Disaster recovery

Disaster recovery creates a replica of your primary server.

You can have only one replica at a time, and you can add disaster recovery to an installation with or without compilers.

There are two main advantages to enabling disaster recovery:

If your primary server fails, the replica takes over the handling of Puppet Server and PuppetDB traffic, allowing existing agents to remain operational and Puppet runs to continue without interruption. By configuring nodes to automatically fail over to the replica when the primary is unreachable, you can ensure that they still receive catalogs and enforce your desired state.
If your primary server can’t be repaired, you can promote the replica to primary server. Promotion establishes the replica as the new, permanent primary server.

Disaster recovery architecture

The replica is not an exact copy of the primary server. Rather, the replica duplicates specific infrastructure components and services. By default Hiera data and other custom configurations are not replicated. However, if you store Hiera data in the control repository, as recommended, the data is replicated through Code Manager.

Replication can be read-write, meaning that data can be written to the service or component on either the primary server or the replica, and the data is synced to both nodes. Alternatively, replication can be read-only, where data is written only to the primary server and synced to the replica. Some components and services, like Puppet Server and the console service UI, are not replicated because they contain no native data.

Some components and services are activated immediately when you enable a replica; others aren't active until you promote a replica.


Component or service	Type of replication	Activated when replica is...
Puppet Server	none	enabled
File sync client	read-only	enabled
PuppetDB	read-write	enabled
Certificate authority	read-only	promoted
RBAC service	read-only	enabled
Node classifier service	read-only	enabled
Activity service	read-only	enabled
Orchestration service	read-only	promoted
Console service UI	none	promoted
Agentless Catalog Executor (ACE) service	none	promoted
Bolt service	none	promoted
Host Action Collector service	read-only	promoted

The following services performed by the primary server are unavailable on a replica until the replica is promoted:

Certificate authority: The replica cannot provision new agents.
Orchestration: Tasks, plans, and Puppet runs can not be initiated from the replica. This includes running operations via the Agentless Catalog Executor.
Console: The console is not available on the replica, and classification changes cannot be made from the replica.

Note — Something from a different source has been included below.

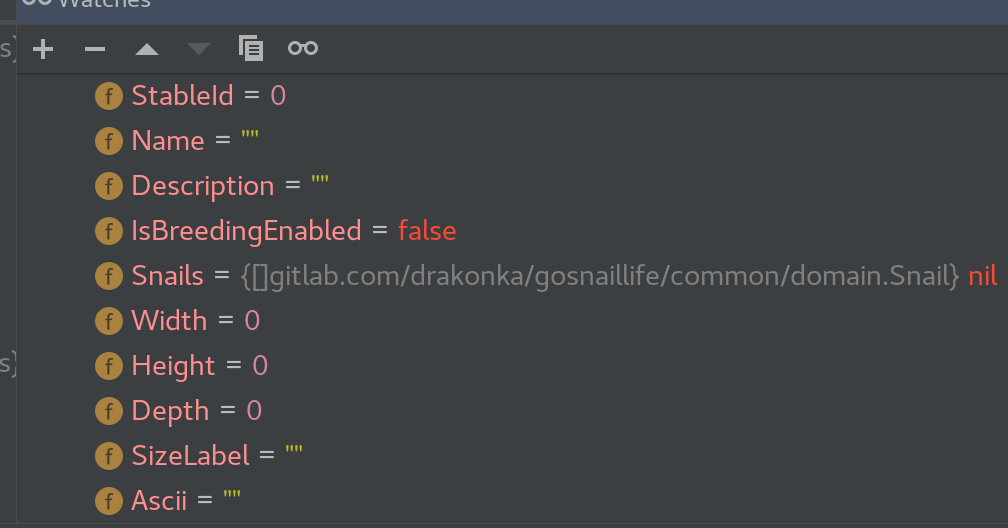This screenshot has height=528, width=1008.
Task: Click the Width field entry
Action: point(169,321)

In a standard installation, when a Puppet run fails over, agents communicate with the replica instead of the primary server. In a large or extra-large installation with compilers, agents communicate with load balancers or compilers, which communicate with the primary server or replica.

What happens during failovers

Failover occurs when the replica takes over services usually performed by the primary server.

Failover is automatic — you don’t have to take action to activate the replica. With disaster recovery enabled, Puppet runs are directed first to the primary server. If the primary server is either fully or partially unreachable, runs are directed to the replica.

In partial failovers, Puppet runs can use the server, node classifier, or PuppetDB on the replica if those services aren’t reachable on the primary server. For example, if the primary server’s node classifier fails, but its Puppet Server is still running, agent runs use the Puppet Server on the primary server but fail over to the replica’s node classifier.

What works during failovers:

Scheduled Puppet runs
Catalog compilation
Viewing classification data using the node classifier API
Reporting and queries based on PuppetDB data

What doesn’t work during failovers:

Deploying new Puppet code
Editing node classifier data
Using the console
Certificate functionality, including provisioning new agents, revoking certificates, or running the puppet certificate command
Most CLI tools
Running Puppet tasks or plans through the orchestrator.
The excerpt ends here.